• [YOUR TASK]:
Gather every line in the listing below that contains the string "width", treating uppercase and lowercase as different.

• [DATA PROVIDED]:
[Begin]

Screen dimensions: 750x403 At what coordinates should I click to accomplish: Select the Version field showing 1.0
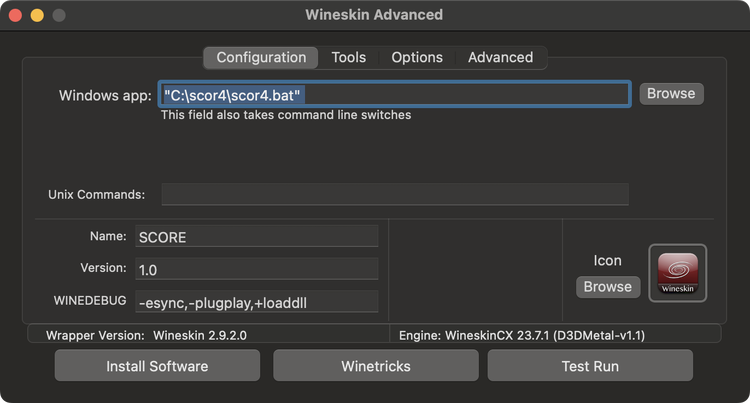(257, 269)
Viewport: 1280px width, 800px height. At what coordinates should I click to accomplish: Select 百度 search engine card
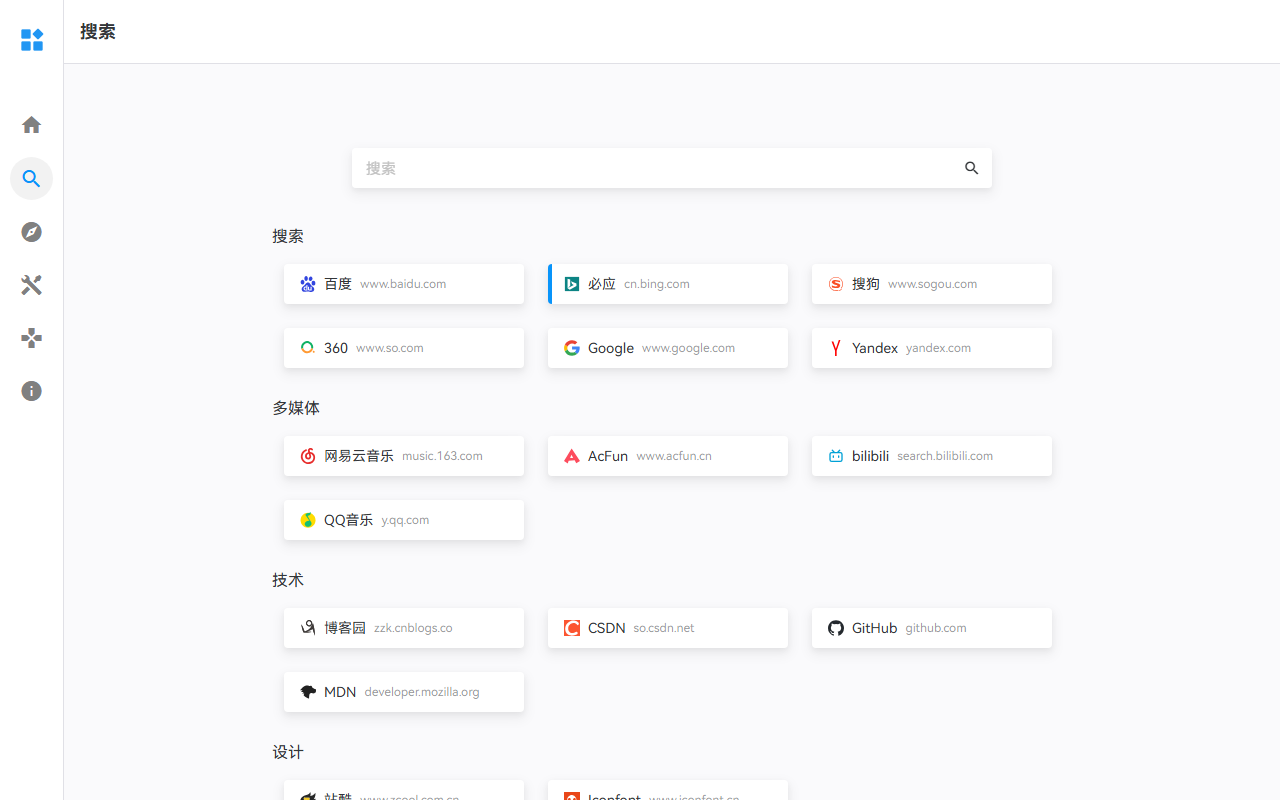coord(404,284)
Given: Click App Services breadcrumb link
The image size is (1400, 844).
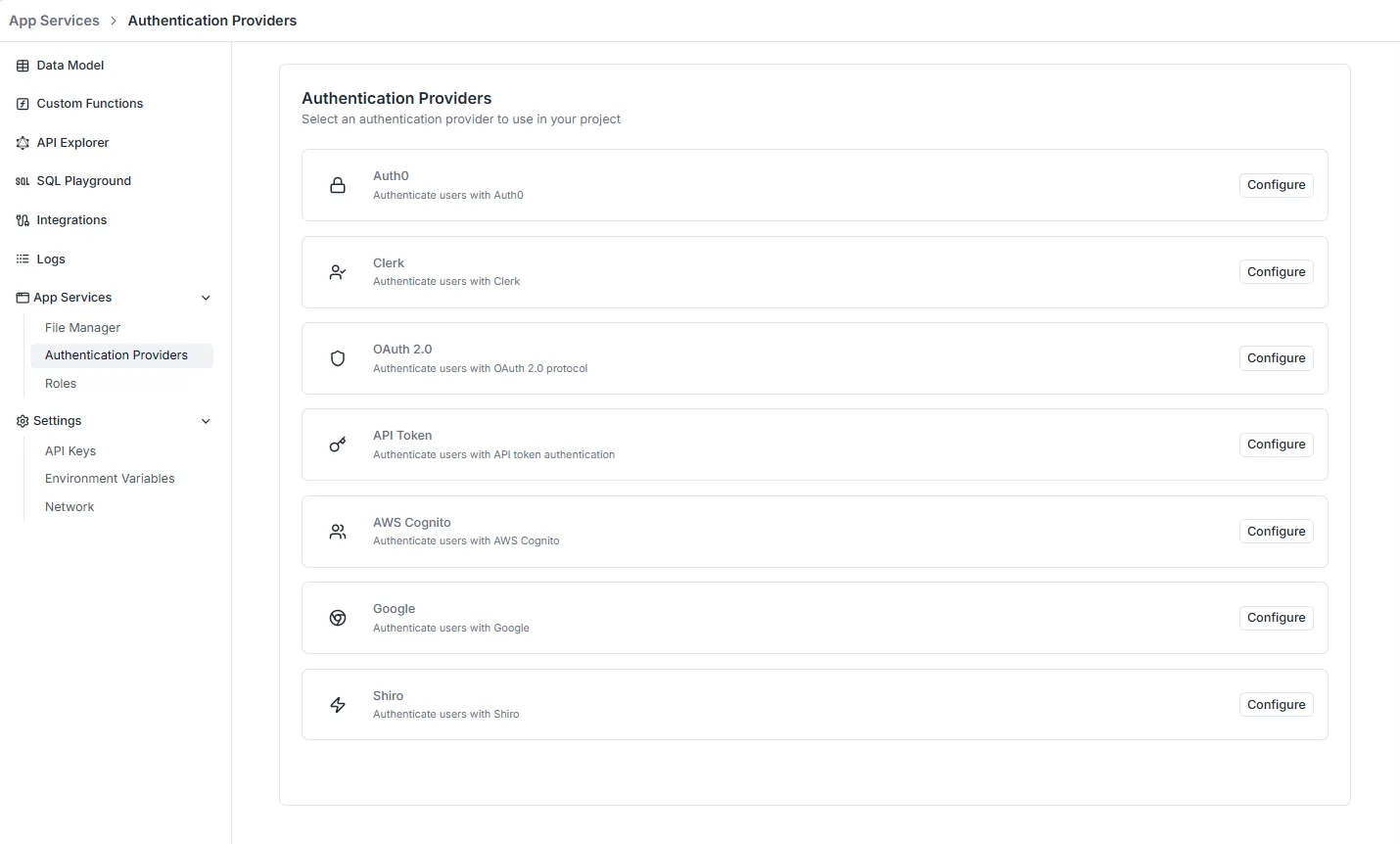Looking at the screenshot, I should coord(54,21).
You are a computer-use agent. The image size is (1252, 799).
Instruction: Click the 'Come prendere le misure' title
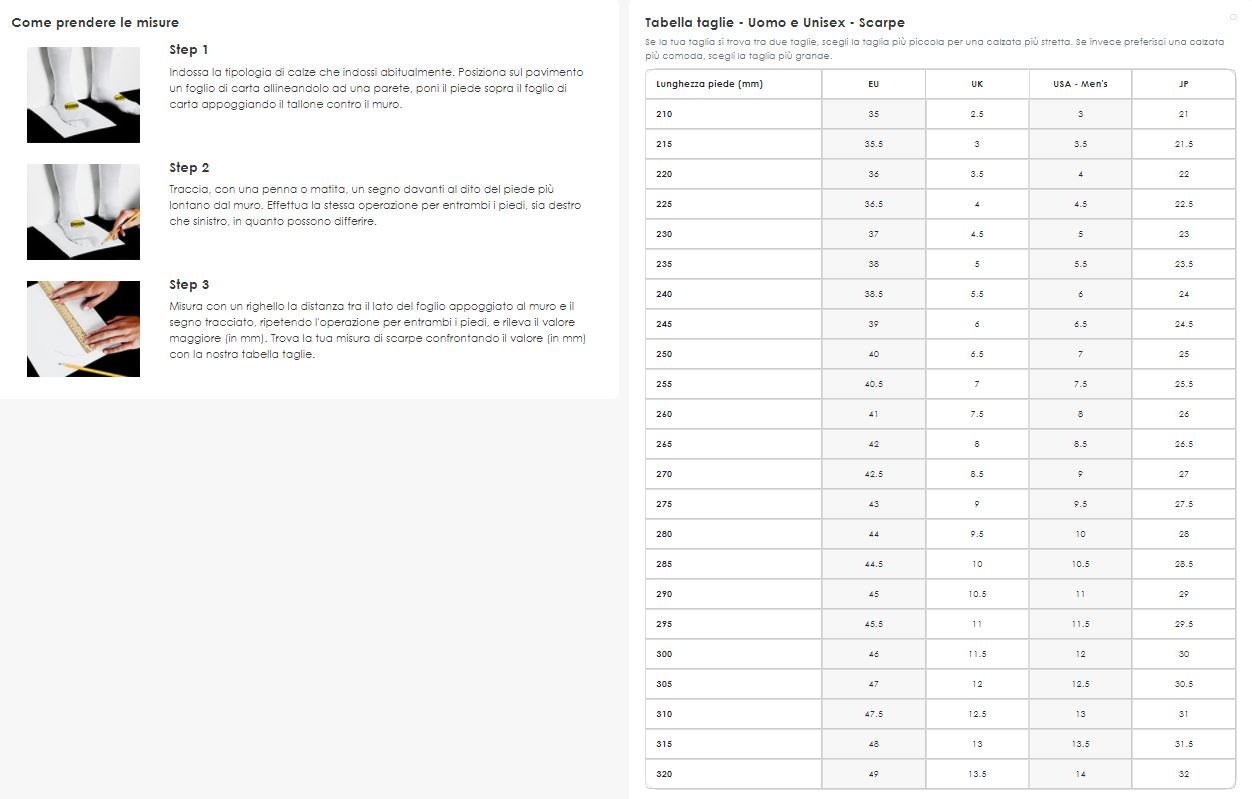pos(95,22)
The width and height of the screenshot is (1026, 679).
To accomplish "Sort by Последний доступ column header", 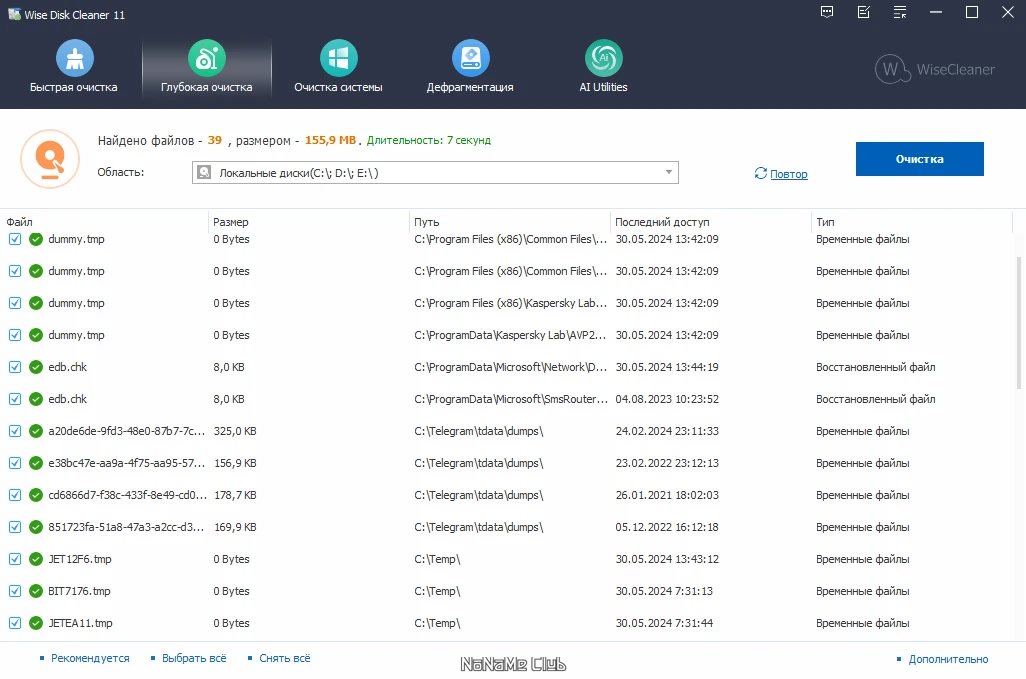I will 662,222.
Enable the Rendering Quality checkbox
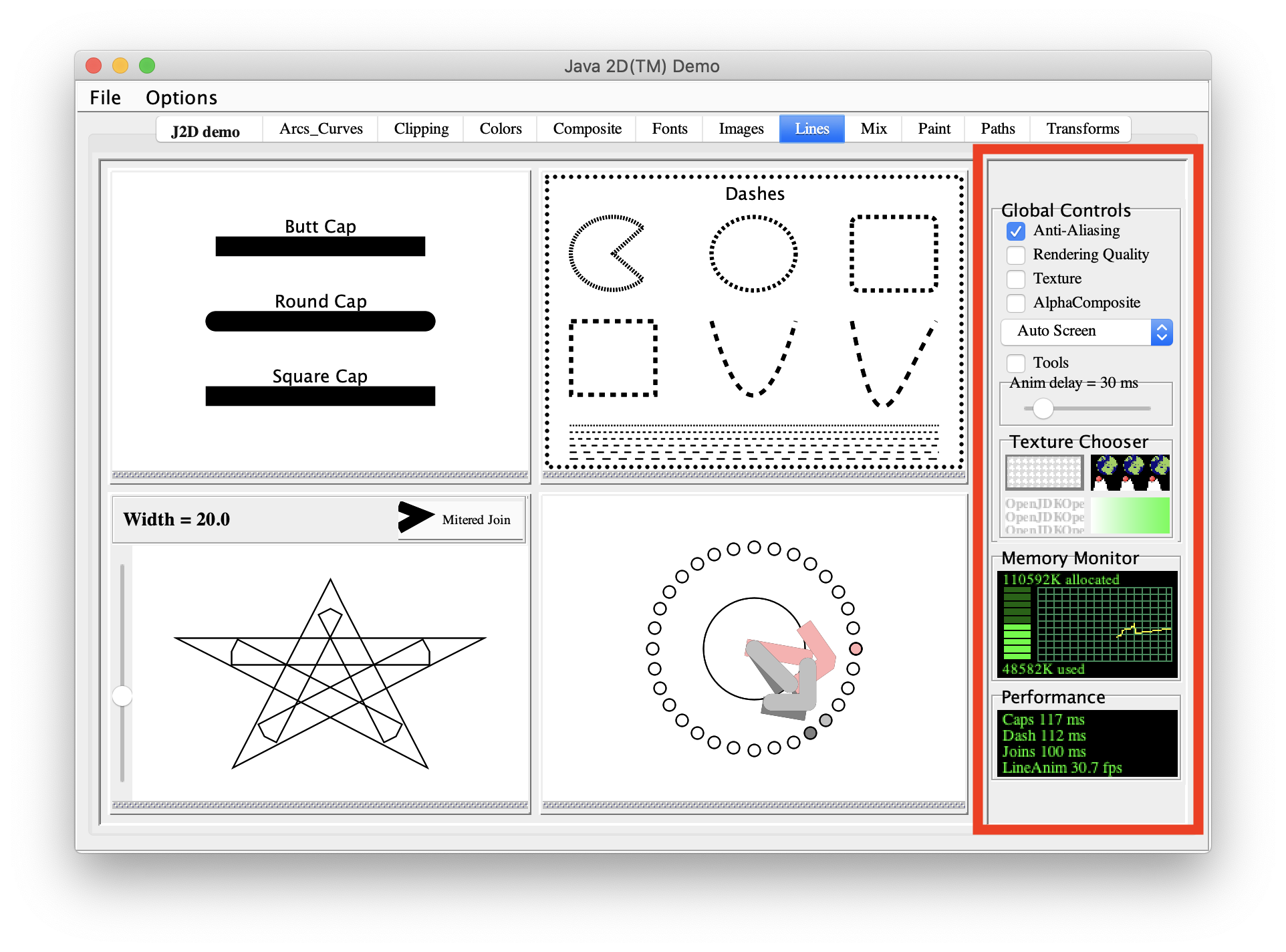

[End]

• [EXERCISE SOLUTION]:
Viewport: 1280px width, 800px height. At what coordinates should I click to accomplish: Select 百度 search engine card
The width and height of the screenshot is (1026, 679).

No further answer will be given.